The term wearables comprises devices worn on the body which provide physiological measures and/or feedback [10,11]. Different commercial sleep tracking wearables have become available during the last decade (Table 1). For example, wrist actigraphy utilizes an accelerometer built in a wristwatch, and it records movement as a surrogate measurement of wakefulness and inactivity as a proxy measurement of sleep [3,12]. The majority of first-generation sleep trackers included a tri-axial accelerometer to use movement data to determine sleep/awake timing [7]. Measurements collected by these devices included total sleep time (TST), total time scored as sleep, sleep onset latency (SOL, the time from when the participant goes to bed (lights out) to the first epoch of sleep), wake after sleep onset (WASO), and sleep period time (SPT) also called Time in Bed (TIB), which refers to the time a participant spends lying in bed [3,13,14,15]. Detection of these sleep parameters with actigraphy has been shown to have a moderate correlation with PSG, often overestimating TST [16]. In addition, some applications on smartphones have been developed which use either accelerometry and/or light sensors and/or a microphone to detect sleep/awake states [17,18]. Nonetheless, using a smartphone application to quantify sleep has many limitations that impact the validity, such as the location of the sleep tracker during the night and the interference from a partner [17].

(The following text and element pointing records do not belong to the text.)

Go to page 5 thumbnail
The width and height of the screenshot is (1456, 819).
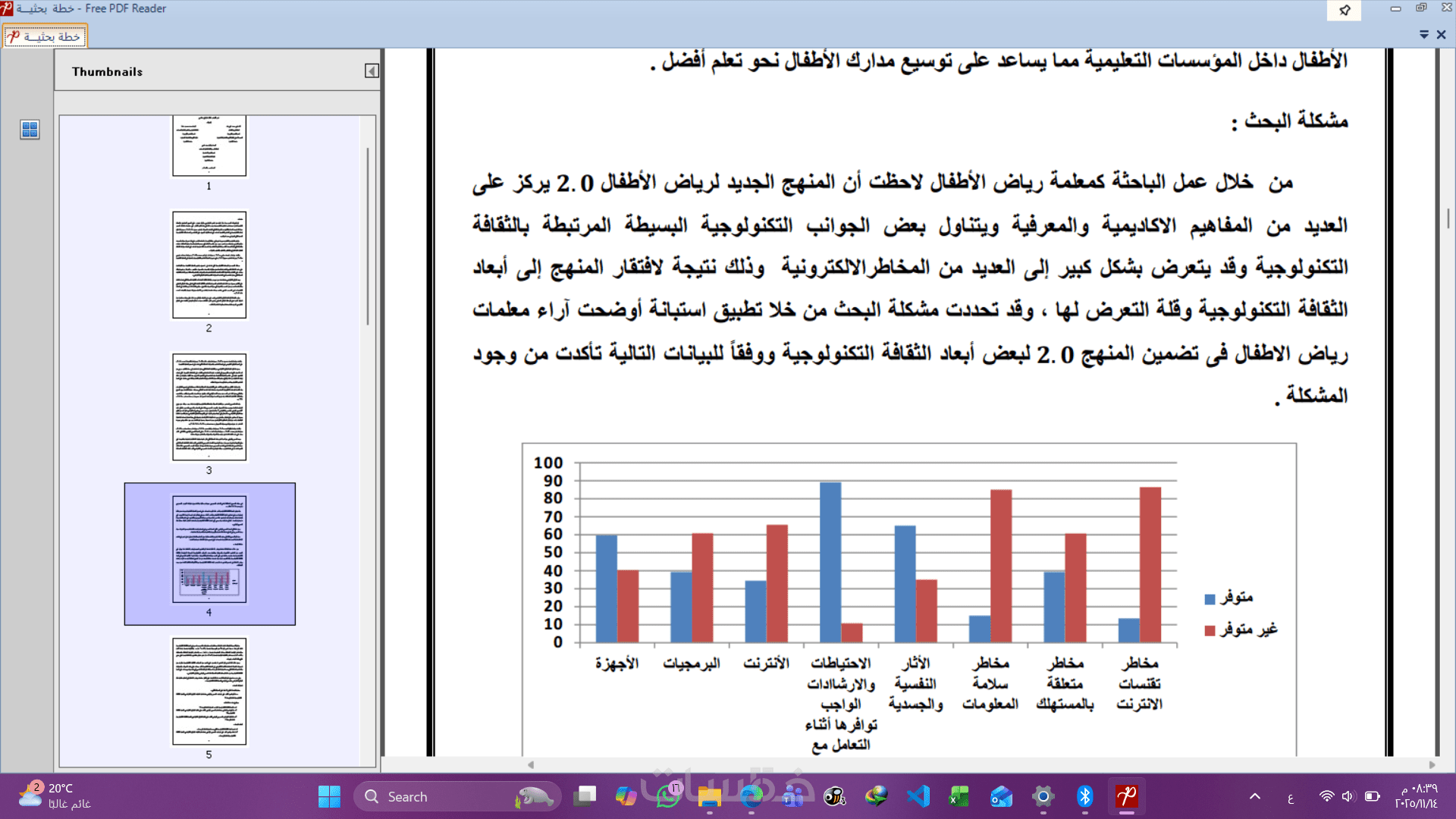[209, 691]
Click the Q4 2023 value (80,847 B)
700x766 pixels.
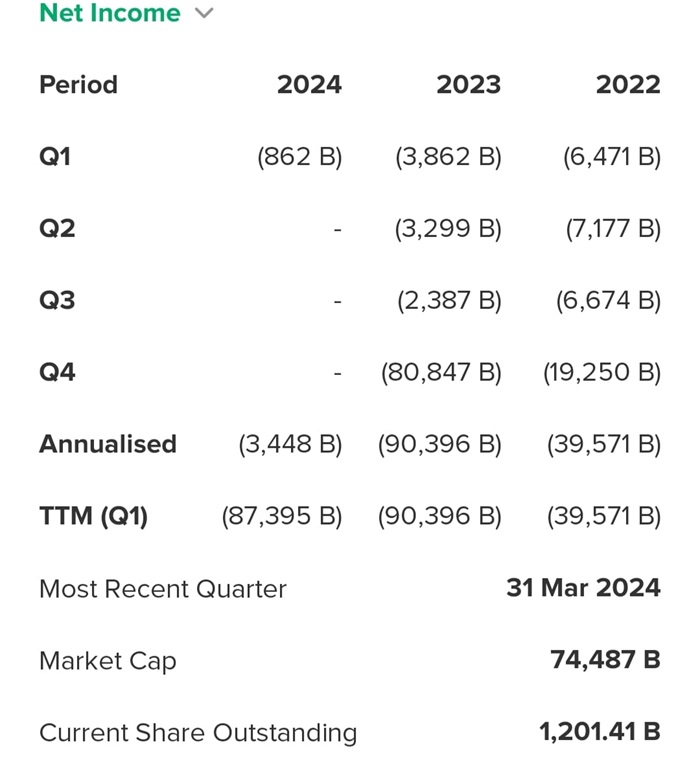tap(441, 373)

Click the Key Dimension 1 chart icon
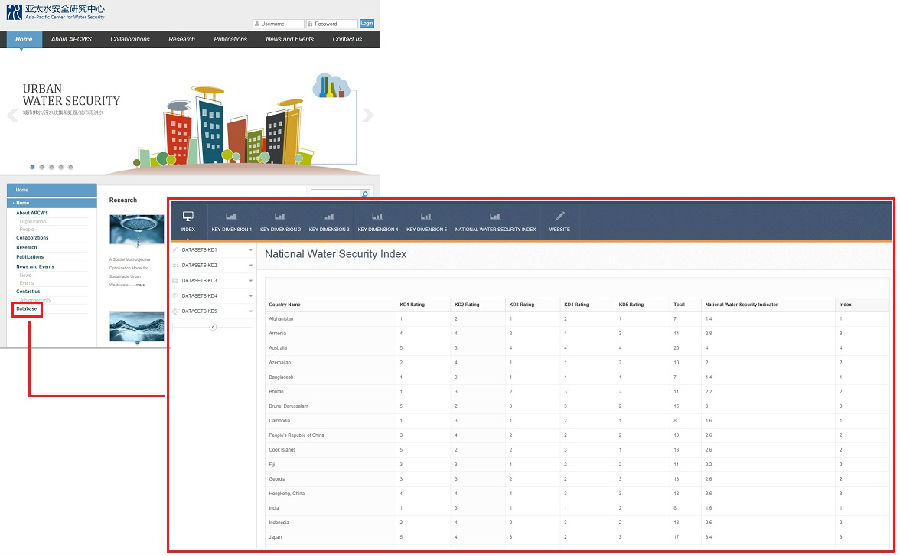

Other wearables also utilize various physiological signals to measure continuous objective parameters of sleep and wakefulness over 24 h that can be collected for extended periods of time [3,10,19,20]. In addition to recording the individual’s sleep schedule, data on sleep fragmentation can be obtained from these unobtrusive recording devices. Furthermore, the use of heart rate variability (HRV) to derive sleep architecture has been proposed as a possible alternative to the direct measurement of electroencephalography (EEG) to detect sleep stages and could be conducted using heart rate data from wearables [6]. However, HRV is sensitive to many factors such as exercise practice and an individual’s sex [21,22]. Notably, exercise prior to bedtime was reported to influence HRV during sleep in a previous study, which could then impact the validity of the prototypes that use this signal [23]. Together, these real-world data collected with user-friendly wearables can help a coach or health professional; for example, to assess athletes’ sleep quality for many nights during the training period and propose, if needed, sleep hygiene recommendations [5]. However, the fact remains that the validity of these devices is still debatable, leading to controversy in their use for clinical and research purposes [24,25].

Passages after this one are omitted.